В период моей школьной жизни в Устюге случилось еще не одно важное событие. Одно из них относится к жизни сельского духовенства, а остальные находятся в зависимости от Крымской войны. Расскажу об них, что помню, и с удовольствием поделюсь с читателем тогдашними моими впечатлениями. За все время, как только я стал сознавать себя, мне часто приходилось слышать, как мои родители, а за ними и другие члены нашего причта со вздохом говорили: "Скоро ли-то жалованье нам дадут! Ах, кабы дождаться! Неужели не доживем мы до такого счастия!.." А наш пономарь, покойный Михаил Иванович Куклин, уже побеседовавший с новоприбывшими со службы в отставку солдатиками, с видом знатока глубокомысленно вещал: "Погодим еще немного; дадут и нам жалованье. В от в других епархиях, говорят солдаты, духовенство уже получает. А Нечаев из Бобровой**, ведь он какой пройдоха, на днях видел я его, так он говорит: "Зачем не видно только нашего жалованья, еще немного и оно у нас будет в руках", - и прочее и прочее". Уже много годов, изо дня в день, так или иначе на разные лады варьировало свои мечты о жалованье наше бедное сельское духовенство. Мечты казались порою то близкими к осуществлению, то безнадежными. Желанный час, наконец, настал. Это было, кажется, в 1850 году, когда я учился еще во втором классе училища. Стало достоверно и официально известно в Устюге, что жалованье назначено сельскому духовенству и по Вологодской епархии. Однажды по утру, просмотрев урок, я собирался идти в училище, как вдруг вижу, входят в мою квартиру мой батюшка, пономарь и священник с моей родины.

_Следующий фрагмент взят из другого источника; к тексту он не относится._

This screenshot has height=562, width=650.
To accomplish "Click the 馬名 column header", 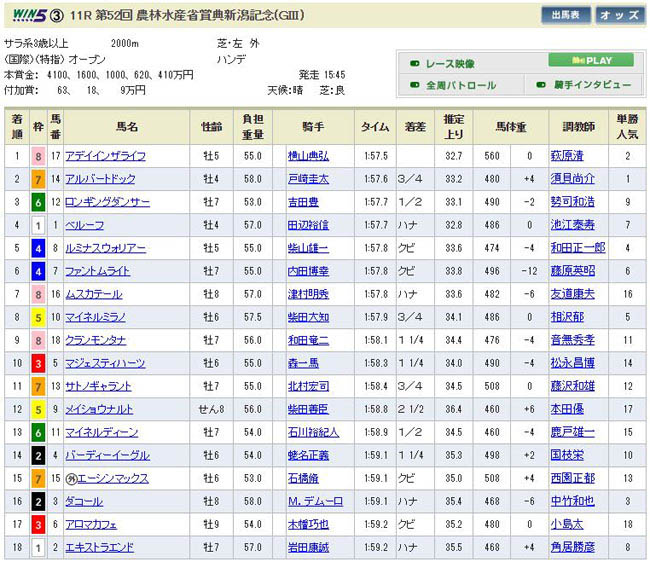I will click(127, 128).
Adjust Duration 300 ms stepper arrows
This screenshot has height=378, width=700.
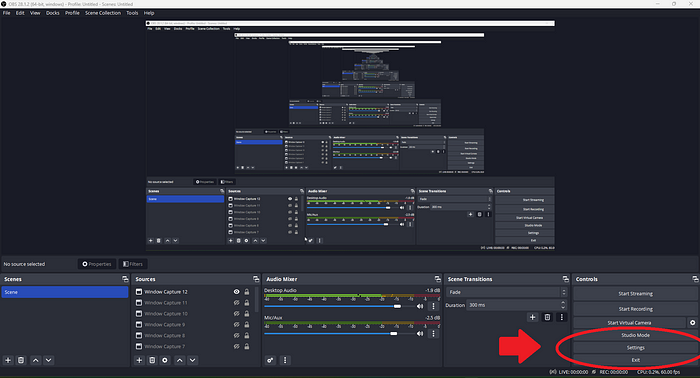coord(563,305)
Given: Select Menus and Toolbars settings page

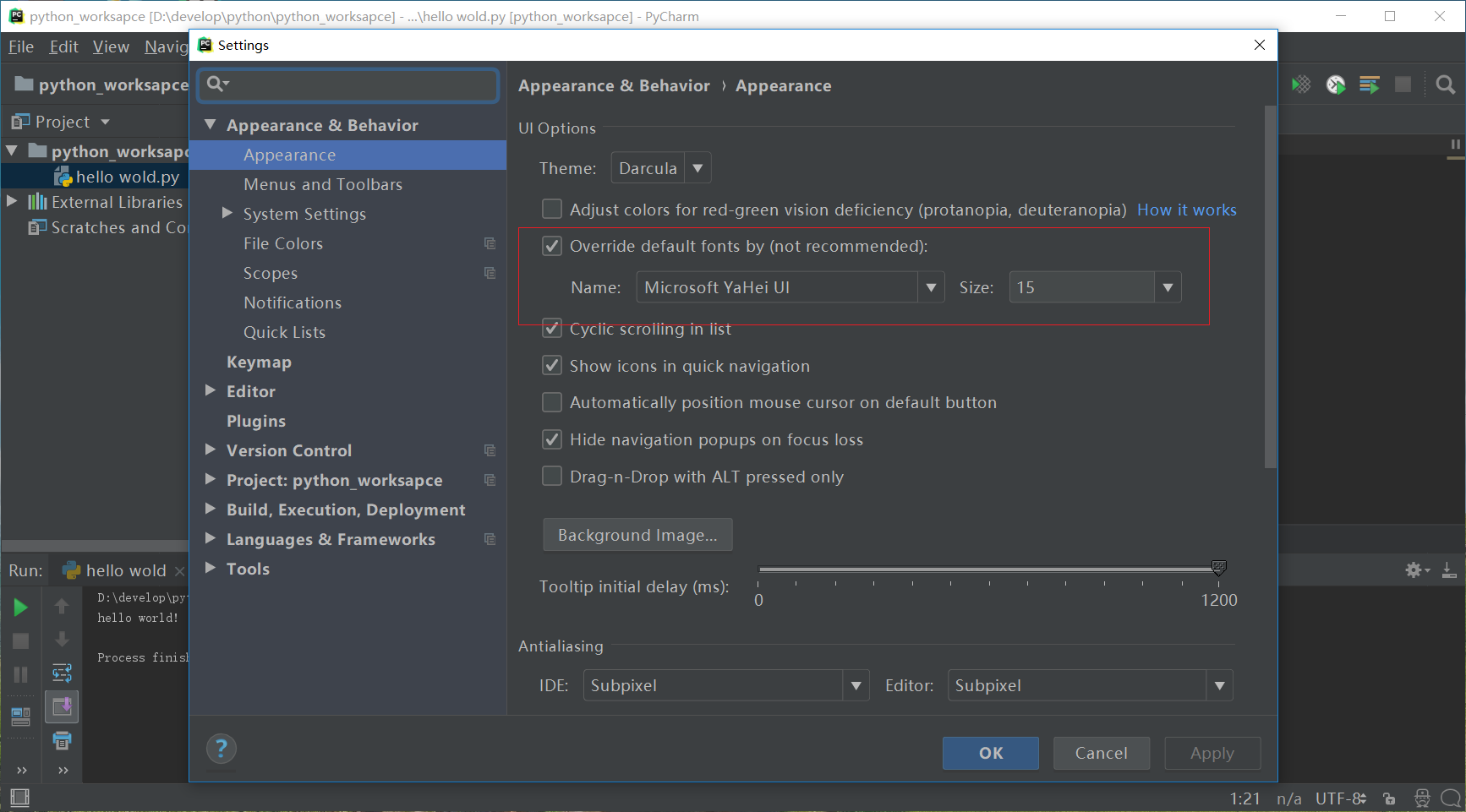Looking at the screenshot, I should (x=323, y=184).
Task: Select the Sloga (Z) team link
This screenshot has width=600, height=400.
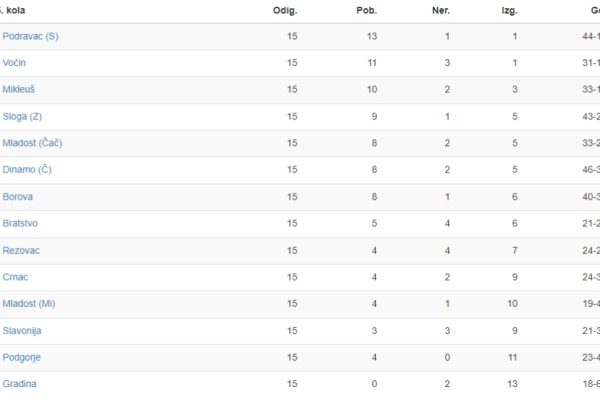Action: (x=22, y=116)
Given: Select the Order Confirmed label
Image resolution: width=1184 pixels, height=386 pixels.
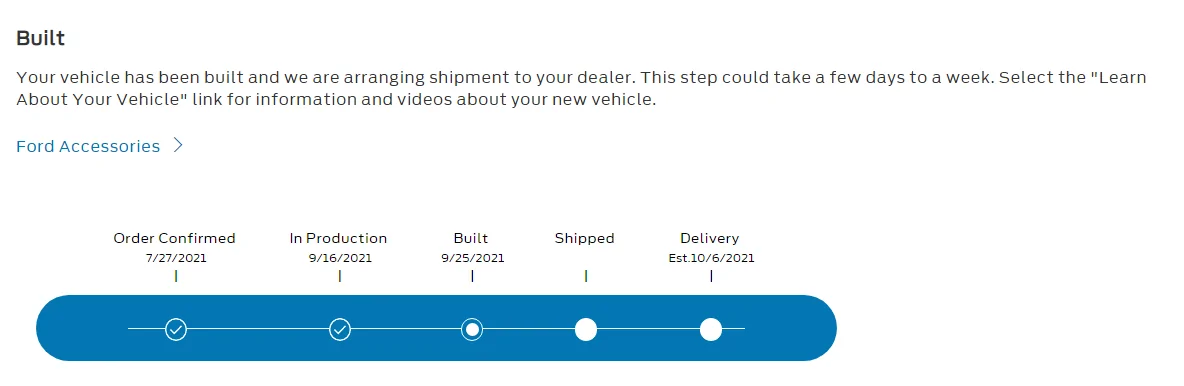Looking at the screenshot, I should (174, 238).
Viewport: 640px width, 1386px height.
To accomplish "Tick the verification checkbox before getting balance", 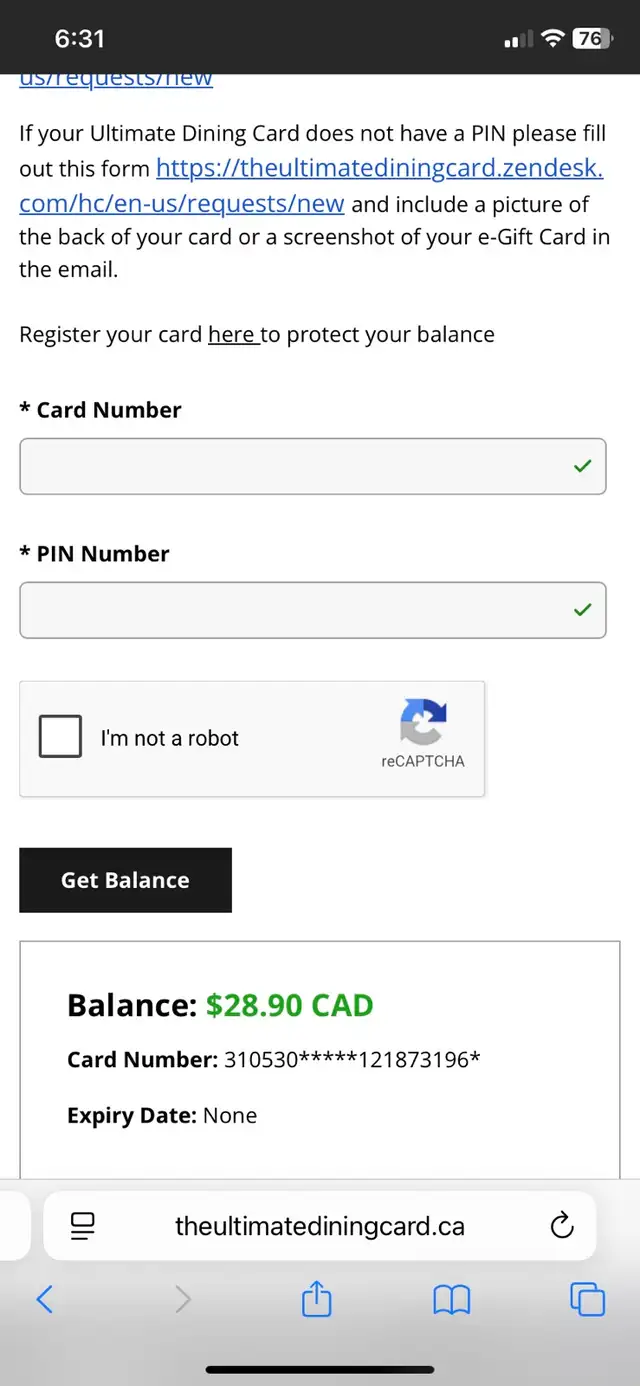I will pos(60,736).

- Здравствуйте! Милости просим! Целой тройкой... уже не за жалованьем ли? - спрашивает вошедших в комнату гостей моя хозяйка.

- Да, матушка Анна Александровна, именно за получением жалованья, ведь дождались, слава Богу, - с сияющими лицами отвечают вопрошаемые.

- А когда мы получим его, - говорит священник о. Иоанн Евгеньевич Чаловский, позвольте нам здесь у вас и разделить его. У вас посторонних людей нет. Нам было бы здесь очень удобно.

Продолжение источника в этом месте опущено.